Global food imports surpasses $1.3Trillion in 2017 – FAO

Mazino Dickson, Abuja

The Food and Agriculture Organization (FAO) has revealed that global food import bill will surpass $1.3 trillion in 2017, which would be 10.6% higher than 2016.

In its 2017 Global Food Outlook released this month, FAO observed that food commodity markets are exhibiting a well-balanced situation at the global level, although in some cases prospects at the country or regional level tend to diverge.

World wheat production in 2017 is forecast to fall below last year’s record level. However, aided by large carryover stocks, global wheat markets should remain adequately supplied in the 2017/18 marketing season, with international prices remaining subdued, especially during the first half of the season.

Growth in meat production, expected for almost all countries, will be offset by a forecast fall in China, resulting in world output stagnating for the third consecutive year. Global meat trade is expected to grow by 2.5 percent, fuelled by demand from China and met by increased shipments from the United States and Brazil, in particular.

Global rice supplies are forecast to remain ample in 2017/18, sustained by an expected small global production expansion. Despite generally good output prospects, reserves held by the major exporters could fall to a decade low, led by Thailand’s efforts to liquidate public stockpiles.

FAO’s latest forecasts for the 2016/17 season point towards an easing of the supply and demand balance for oil crop products. Responding to this positive outlook, international prices recently embarked on a downward trend, with first indications that markets could remain well supplied in 2017/18, further weighing on prices.

World milk production is set to increase in 2017, assisted by a generally favourable weather outlook and improved prices for milk in a number of countries. Global trade in dairy products is projected to record a second year of modest growth, rising by 1 percent.

Fish production is expected to grow by 1.1 percent in 2017, driven by aquaculture, which continues to expand at some 4 to 5 percent per year.
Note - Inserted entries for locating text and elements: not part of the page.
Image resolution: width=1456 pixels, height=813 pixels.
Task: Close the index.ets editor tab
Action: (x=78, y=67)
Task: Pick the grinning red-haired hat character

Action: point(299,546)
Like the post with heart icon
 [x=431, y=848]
Supply rebounds for a number of important traded species is likely to dampen some price gains realized in 2016, while political uncertainty in multiple markets is suppressing growth in international seafood trade.
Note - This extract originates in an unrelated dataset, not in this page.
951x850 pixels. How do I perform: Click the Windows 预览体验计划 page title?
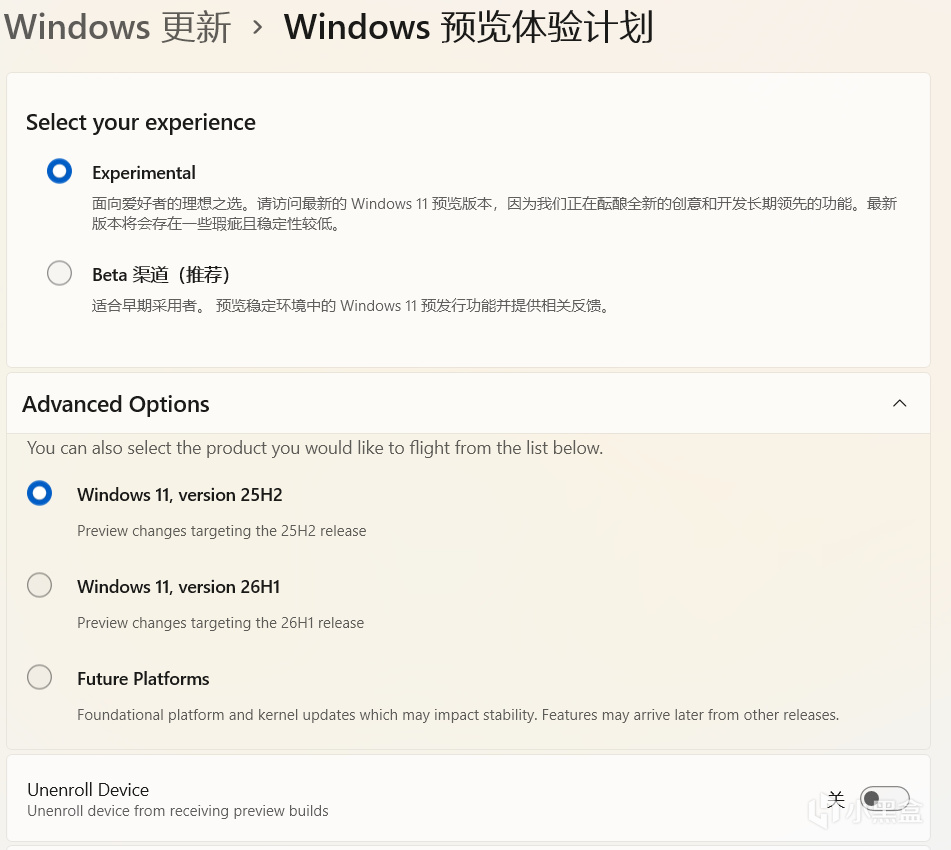tap(468, 27)
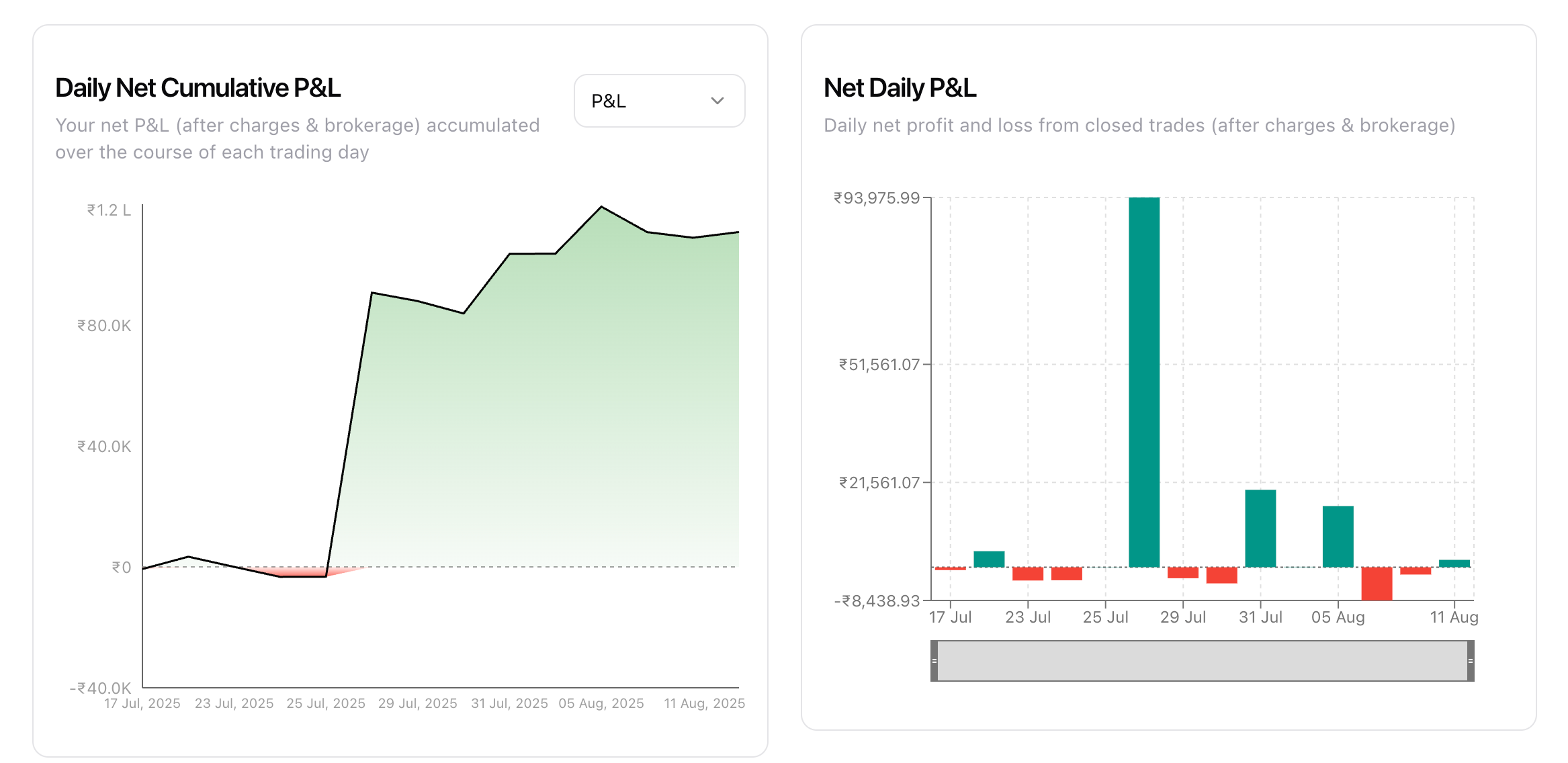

With near- record production expected this year, supplies in 2017/18 are forecast to remain ample and competition among major exporters should again prove intense, especially in view of bumper crops in the leading exporters of the Southern Hemisphere.

Opportunities

Banana is a leading food crop in terms of production value. With some 15 percent of global production exported, its total trade value stood at some USD 8 billion in 2016, making bananas the largest traded fruit crop in value terms. This note discusses a number of important issues that are shaping developments in global banana markets.

Regional trends

Despite an economic slow-down in 2016, Nigeria is expected to retain its position as the top African producer of Sorghum, with FAO projecting the West African nation to produce 6.5 metric tonnes in 2017, a drop of 0.4% from last year. Sudan takes up the second position with the country accounting for 5.4 metric tonnes, and Ethiopia maintaining third with a projected production of 4.4 metric tonnes.
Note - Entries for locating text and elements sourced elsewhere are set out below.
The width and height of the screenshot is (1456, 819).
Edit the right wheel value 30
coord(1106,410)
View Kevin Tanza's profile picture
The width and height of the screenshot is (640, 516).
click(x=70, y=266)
Europe dominates the global grains market, with a projected output of 44.2 metric tonnes; Asia is number two with 19.7 metric tonnes, and Africa third with 17.6 metric tonnes.

The report concluded by observing that exogenous market factors – such as a weaker U.S dollar, fluctuating crude oil prices together with record high US equity prices – appeared to have only a modest impact on global agricultural prices.